-- start Source passage --

Emerging growth company ☐
If an emerging growth company, indicate by check mark if the registrant has elected not to use the extended transition period for complying with any new or revised financial accounting standards provided pursuant to Section 13(a) of the Exchange Act. ☐
Item 1.01 Entry into a Material Definitive Agreement.
On February 14, 2025, Beyond Air, Inc. (the “Company”) entered into an At-The-Market Equity Offering Sales Agreement (the “Agreement”) with BTIG, LLC (the “Agent”) under which the Company may offer and sell, from time to time at its sole discretion, shares of its common stock, par value $0.0001 per share (the “Common Stock”), having an aggregate offering price of up to $35,000,000 through the Agent as its sales agent. The issuance and sale, if any, of Common Stock by the Company under the Agreement will be pursuant to the Company’s Registration Statement on Form S-3 (File No. 333-284653) filed with the Securities and Exchange Commission (the “SEC”) on January 31, 2025 (the “Registration Statement”) and declared effective by the SEC on February 10, 2025, the prospectus supplement relating to the Offering filed with the SEC on February 14, 2025 (the “February 2025 Prospectus Supplement”), and any applicable additional prospectus supplements related to the offering that form a part of the Registration Statement. Due to the offering limitations applicable to the Company under General Instruction I.B.6. of Form S-3 and the Company’s public float calculated in accordance therewith as of February 14, 2025, and in accordance with the terms of the Agreement, the February 2025 Prospectus Supplement registers the sale of shares of Common Stock having an aggregate gross sales price of up to $9,892,518. If the Company’s public float increases such that it may sell additional amounts under the Agreement and the Registration Statement, the Company will file another prospectus supplement prior to making additional sales.

-- end Source passage --

■ **Exercise instructions**:
a – List every short name that the stock offering filing defines in quotation marks inside parentheses.
b – Write the next part of the stock offering filing, picking up right after its last sentence.

-- start Collected material --

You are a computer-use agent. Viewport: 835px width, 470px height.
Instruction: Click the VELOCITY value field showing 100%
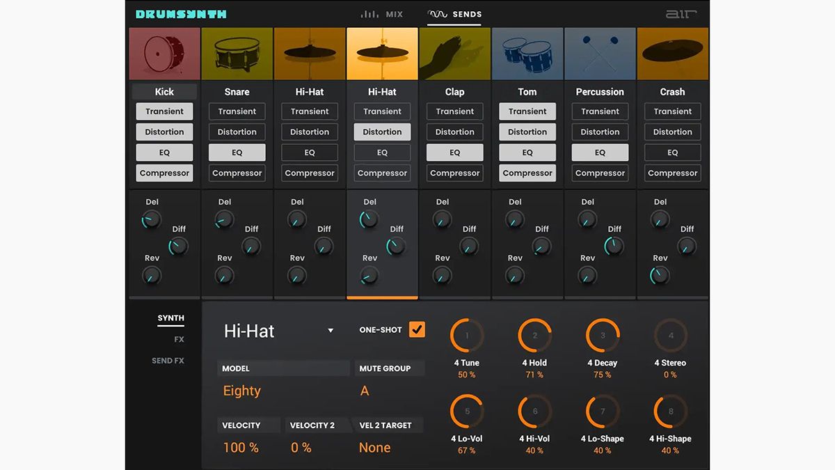click(x=241, y=447)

-- end Collected material --

■ **Answers for this exercise**:
a – Company, Agreement, Agent, Common Stock, SEC, Registration Statement, February 2025 Prospectus Supplement

b –
Subject to the terms and conditions of the Agreement, the Agent may sell the Common Stock by any method permitted by law deemed to be an “at the market offering” as defined in Rule 415(a)(4) of the Securities Act of 1933, as amended. The Agent will use commercially reasonable efforts to sell the Common Stock from time to time, based upon instructions from the Company (including any price, time or size limits or other customary parameters or conditions the Company may impose). The Company will pay the Agent a commission equal to up to three percent (3%) of the gross sales proceeds of any Common Stock sold through the Agent under the Agreement, and also has provided the Agent with certain indemnification rights.
The Company is not obligated to make any sales of Common Stock under the Agreement. The offering of shares of Common Stock pursuant to the Agreement will terminate upon the earlier of (i) the sale of all Common Stock subject to the Agreement or (ii) termination of the Agreement in accordance with its terms.
The foregoing description of the Agreement is not complete and is qualified in its entirety by reference to the full text of the Agreement, a copy of which is filed herewith as Exhibit 1.1 to this Current Report on Form 8-K and is incorporated herein by reference.
This Current Report on Form 8-K shall not constitute an offer to sell or the solicitation of an offer to buy the securities discussed herein, nor shall there be any offer, solicitation, or sale of the securities in any state in which such offer, solicitation or sale would be unlawful prior to registration or qualification under the securities laws of any such state.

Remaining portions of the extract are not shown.